**TASK ITEM**: Would you write the data out once more, exactly as it is?
··· MATERIALS PROVIDED
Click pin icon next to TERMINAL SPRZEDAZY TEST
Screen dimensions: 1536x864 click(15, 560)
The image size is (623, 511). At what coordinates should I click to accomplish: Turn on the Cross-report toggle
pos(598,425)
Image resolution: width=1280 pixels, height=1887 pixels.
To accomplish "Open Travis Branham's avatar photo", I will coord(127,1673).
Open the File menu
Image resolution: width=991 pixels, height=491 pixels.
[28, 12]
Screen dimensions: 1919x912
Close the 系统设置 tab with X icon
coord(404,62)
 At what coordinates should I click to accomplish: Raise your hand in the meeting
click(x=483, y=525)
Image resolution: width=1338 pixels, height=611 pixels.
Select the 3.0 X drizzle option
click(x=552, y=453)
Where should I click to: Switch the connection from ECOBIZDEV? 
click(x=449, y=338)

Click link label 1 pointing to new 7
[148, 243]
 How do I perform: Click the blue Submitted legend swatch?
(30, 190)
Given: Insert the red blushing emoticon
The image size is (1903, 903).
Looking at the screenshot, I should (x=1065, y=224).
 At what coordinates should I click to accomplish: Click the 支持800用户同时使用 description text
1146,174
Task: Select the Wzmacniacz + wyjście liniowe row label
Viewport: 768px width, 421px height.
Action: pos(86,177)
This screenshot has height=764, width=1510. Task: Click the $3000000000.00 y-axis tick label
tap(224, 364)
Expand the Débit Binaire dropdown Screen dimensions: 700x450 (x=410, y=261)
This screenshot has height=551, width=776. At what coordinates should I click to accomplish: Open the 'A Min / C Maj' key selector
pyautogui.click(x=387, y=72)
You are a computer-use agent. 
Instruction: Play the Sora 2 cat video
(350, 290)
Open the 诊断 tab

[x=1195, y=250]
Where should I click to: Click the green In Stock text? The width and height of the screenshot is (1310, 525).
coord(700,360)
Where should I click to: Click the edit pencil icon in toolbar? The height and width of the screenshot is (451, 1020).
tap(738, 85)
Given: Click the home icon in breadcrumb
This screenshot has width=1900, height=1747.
······
**EXERCISE RESPONSE**:
Click pin icon next to TERMINAL SPRZEDAZY TEST
Screen dimensions: 1536x864 click(15, 560)
The image size is (623, 511). At what coordinates should I click to accomplish: Turn on the Cross-report toggle
pos(598,425)
Image resolution: width=1280 pixels, height=1887 pixels.
To accomplish "Open Travis Branham's avatar photo", I will coord(127,1673).
Open the File menu
Image resolution: width=991 pixels, height=491 pixels.
[28, 12]
Screen dimensions: 1919x912
Close the 系统设置 tab with X icon
coord(404,62)
 At what coordinates should I click to accomplish: Raise your hand in the meeting
click(x=483, y=525)
Image resolution: width=1338 pixels, height=611 pixels.
Select the 3.0 X drizzle option
click(x=552, y=453)
Where should I click to: Switch the connection from ECOBIZDEV? 
click(x=449, y=338)

Click link label 1 pointing to new 7
[148, 243]
 How do I perform: Click the blue Submitted legend swatch?
(30, 190)
Given: Insert the red blushing emoticon
The image size is (1903, 903).
Looking at the screenshot, I should (x=1065, y=224).
 At what coordinates should I click to accomplish: Click the 支持800用户同时使用 description text
1146,174
Task: Select the Wzmacniacz + wyjście liniowe row label
Viewport: 768px width, 421px height.
Action: pos(86,177)
This screenshot has height=764, width=1510. Task: Click the $3000000000.00 y-axis tick label
tap(224, 364)
Expand the Débit Binaire dropdown Screen dimensions: 700x450 (x=410, y=261)
This screenshot has height=551, width=776. At what coordinates should I click to accomplish: Open the 'A Min / C Maj' key selector
pyautogui.click(x=387, y=72)
You are a computer-use agent. 
Instruction: Play the Sora 2 cat video
(350, 290)
Open the 诊断 tab

[x=1195, y=250]
Where should I click to: Click the green In Stock text? The width and height of the screenshot is (1310, 525).
coord(700,360)
Where should I click to: Click the edit pencil icon in toolbar? The height and width of the screenshot is (451, 1020).
tap(738, 85)
Given: Click the home icon in breadcrumb
This screenshot has width=1900, height=1747.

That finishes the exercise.